Later nights, same ritual
Some things, however, have changed. Timing, for one. “When I started working here, GreenGo was busy at eleven and full by midnight,” Scherz recalls. “Now it starts to fill closer to midnight and only reaches capacity around one.” The evening has become more compressed, with guests arriving later but leaving at roughly the same time, a shift that makes operations more intense behind the scenes.
Generational habits also differ. Younger guests tend to make several stops before arriving: a drink in the village, a pause at the lobby bar, while older generations often follow a more classic rhythm: dinner first, then GreenGo. Yet the end point remains the same.
Beyond the Palace walls
Despite being housed within a five-star hotel, GreenGo is overwhelmingly a destination for non-residents. Around 90 per cent of guests come from outside the Palace – locals, seasonal residents, chalet owners, and visitors who have made GreenGo part of their Gstaad ritual. “In Gstaad itself, we are effectively the only nightclub,” Scherz notes. “That comes with responsibility.”

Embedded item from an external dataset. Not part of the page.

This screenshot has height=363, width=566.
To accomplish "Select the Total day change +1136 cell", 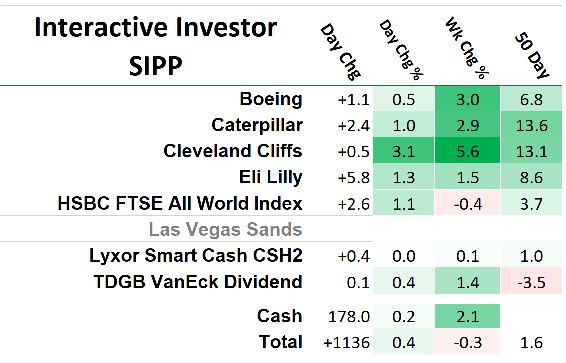I will pyautogui.click(x=347, y=342).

That responsibility has evolved. Security, once informal and minimal, is now an essential presence – not only to manage a busy night, but to ensure that guests feel safe and supported at all times. “Today, you have to think more broadly,” Scherz says. “It’s about structure, awareness and being prepared – whether that’s helping people leave in an orderly way, protecting the neighbourhood’s peace, or responding quickly and professionally if something unexpected happens.”
Small details, big shifts
Even logistics tells a story of changing times. Where guests once arrived on foot, moon boots in hand and evening shoes tucked under their arm, today they come by car – often several per group. “Nobody wants to walk anymore,” Scherz laughs. “I have old photos from the cloakroom that say everything.”

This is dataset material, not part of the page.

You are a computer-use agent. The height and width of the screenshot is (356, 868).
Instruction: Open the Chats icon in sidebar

After decades of watching nights unfold beneath the Palace, Scherz still knows instinctively when an evening is working. “You feel it,” he says. “The flow, the energy, how people move together. It’s intangible, but very clear.”
Letting it grow older
Looking ahead, GreenGo’s next chapter will be guided by the same principle that has carried it this far: evolution without erasure. “It’s about protecting the DNA,” Scherz says, “while allowing subtle reinvention where it’s needed.”
At 55, GreenGo proves that longevity in nightlife is not about standing still, but about understanding people, reading the room, and letting a place grow older with its guests.